▸ **About this task**: Copy exactly the lines of the records below, starting at the line that contains "You are a computer-use agent." and continuing through the last line, both included; omit any pictures.
::: Data for this task :::
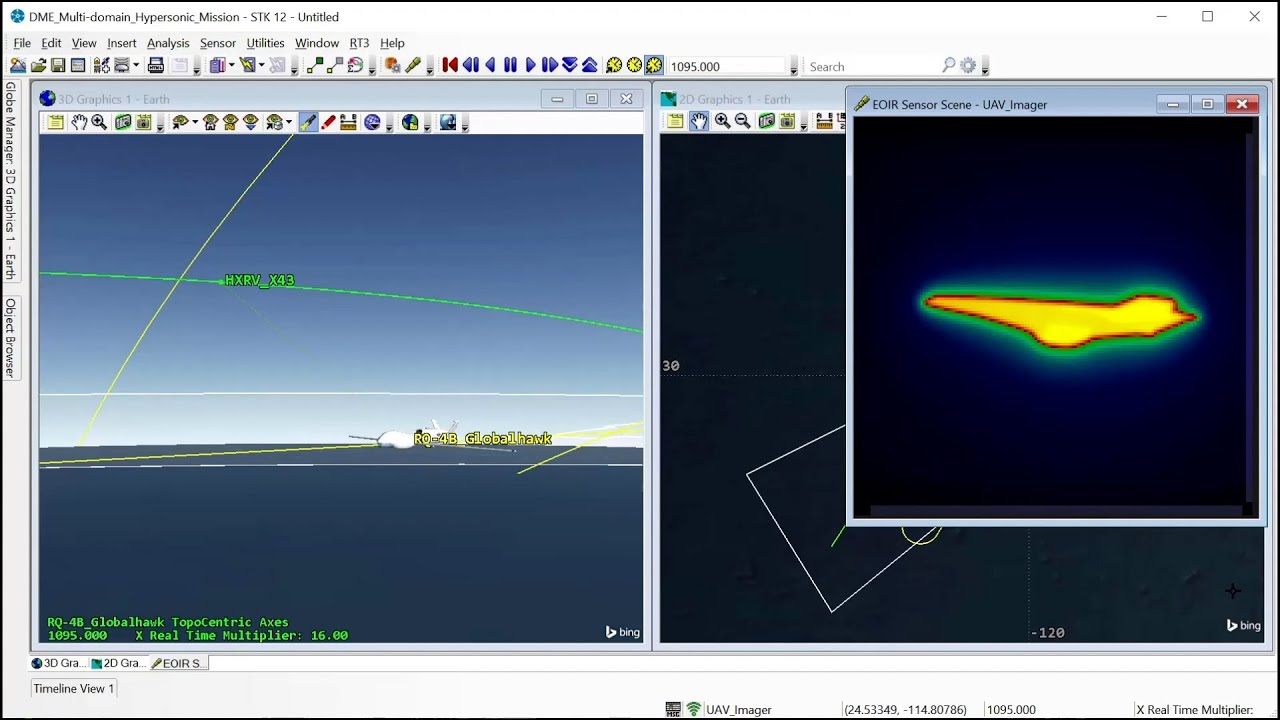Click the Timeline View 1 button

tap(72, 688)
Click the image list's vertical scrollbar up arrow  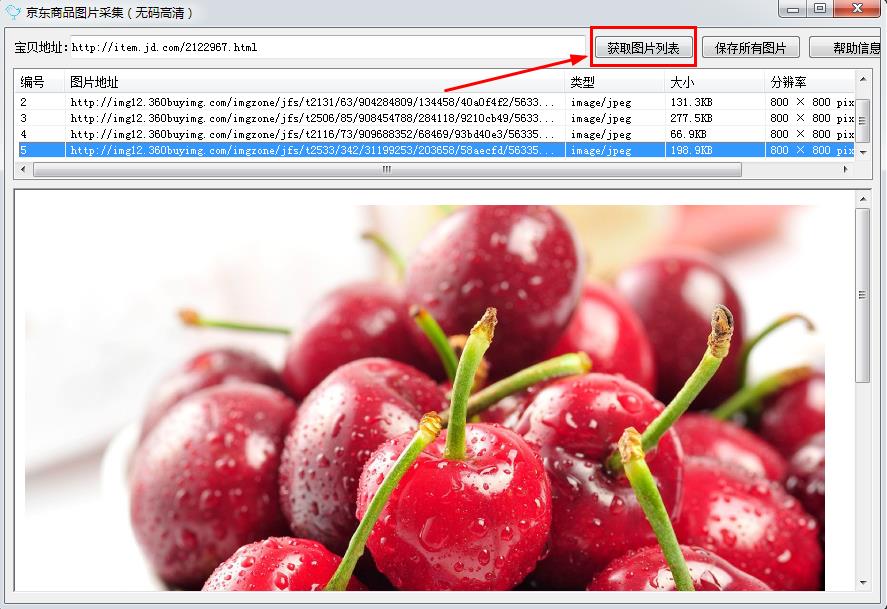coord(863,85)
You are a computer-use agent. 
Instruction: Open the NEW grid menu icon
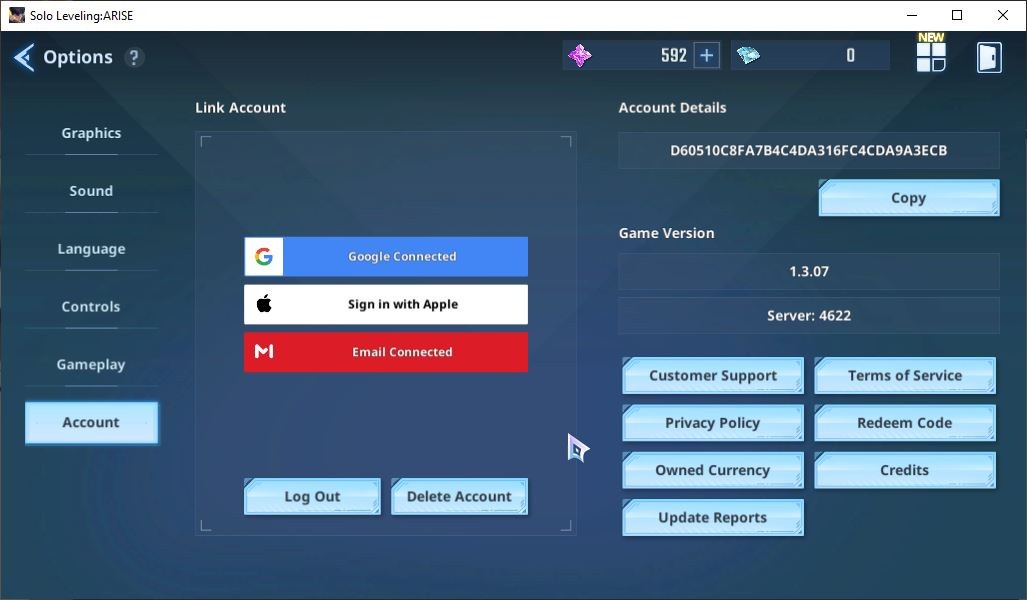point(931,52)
:::
▸ **Solution for this problem**:
You are a computer-use agent. 
Instruction: Open the NEW grid menu icon
point(931,52)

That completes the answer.